Even before this coronavirus downturn, auto delinquencies were rising - a troubling sign for a $1.3+ trillion industry. Recent consumer finance news has focused on the 60-day suspension on federal student loan payments and a 3-month suspension of mortgage payments.
However, eyes should also be vigilant of the auto finance market. The prospect of a painful wave of auto loan defaults and car repossessions will take a personal and economic toll on American households.
In 2008: Auto payments > mortgage payments
In the great recession of 2008-2009, Americans prioritized auto payments over mortgage payments - for the first time ever.
For many, the car is a lifetime - it’s how Americans commute to work and earn money; for housing insecure Americans, it’s also the emergency backup plan B in the event of an eviction. Repossession is a true threat to people’s lives and livelihoods; many go to great lengths to keep their cars during times of distress as its loss can represent a crippling loss of mobility and ability to work.
During this recession, are we likely to see a repeat of 2008-2009 where Americans prioritized mortgage payments over auto? Likely not. Here's why.
In 2020: Mortgage payments > auto payments
Defaults are likely to hit the auto finance industry hard.
This is due to two main reasons. For one, Americans are being asked to stay home - negating the car’s primary purpose of providing transport. Further, we live in a starkly different reality than just a decade ago: the introduction of car share services, collaboration tools for remote working, and the expansion of online shopping to cover any item imaginable has made it possible to do most anything from the convenience of one’s home. At least in the near-term, many Americans are situated to ride out the coronavirus at home without their car.
The second reason is differences in the auto finance market itself: underwriting standards have loosened considerably. Over the last 10 years, subprime auto lending has exploded - more than doubling in size. 2019 was a bumper year with over $193B in originations, or 32% of all auto loans issued.
Many of these subprime loans contained risky features for consumers: high interest rates (24-36% is not atypical), spread out over record loan terms (6+ years), and loans equal to or greater than the underlying value of the car (LTV > 100%). All of this spells trouble for consumers - it was difficult for many to make timely payments even during “normal” times.
To their credit, many auto lenders like Capital One have publicly indicated they are willing to work with borrowers to avoid defaults and repossessions.
However, this is not universal: there are many others, particularly non-bank lenders more sensitive to economic shifts and where subprime lending is concentrated, that are currently mum.

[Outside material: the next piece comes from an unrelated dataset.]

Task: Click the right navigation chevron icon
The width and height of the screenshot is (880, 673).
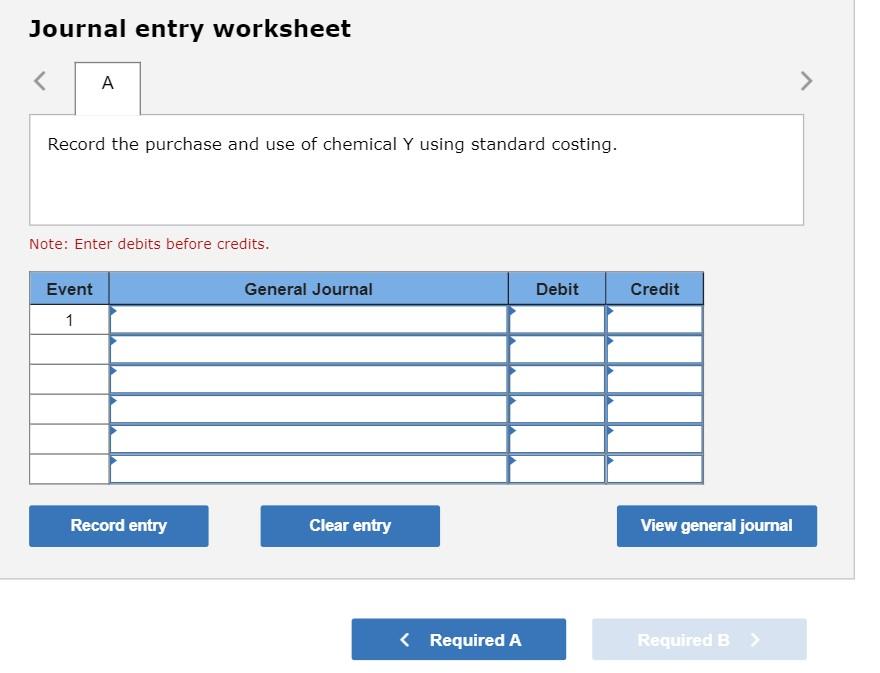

How lenders & government can help
Just like as the mortgage industry and federal and state governments are moving forward with measures to prevent home evictions during this time, so too should there be temporary measures to ward against car repossessions.
Already, some states like New York's Department of Financial Services are leading the way: state-chartered lenders there must provide consumer's hardship relief. At the Federal level, the Treasury Department and Consumer Financial Protection Bureau (CFPB) still have the opportunity to play leading roles.
The personal and economic toll of a repossession is significant. Preventing them will bolster Americans’ economic resilience. Once the coronavirus storm passes, a car will be crucial to help many find work once again and earn income. Handling the upcoming wave of auto loan defaults with business-as-usual repossession practices will only leave deep scars for years to come.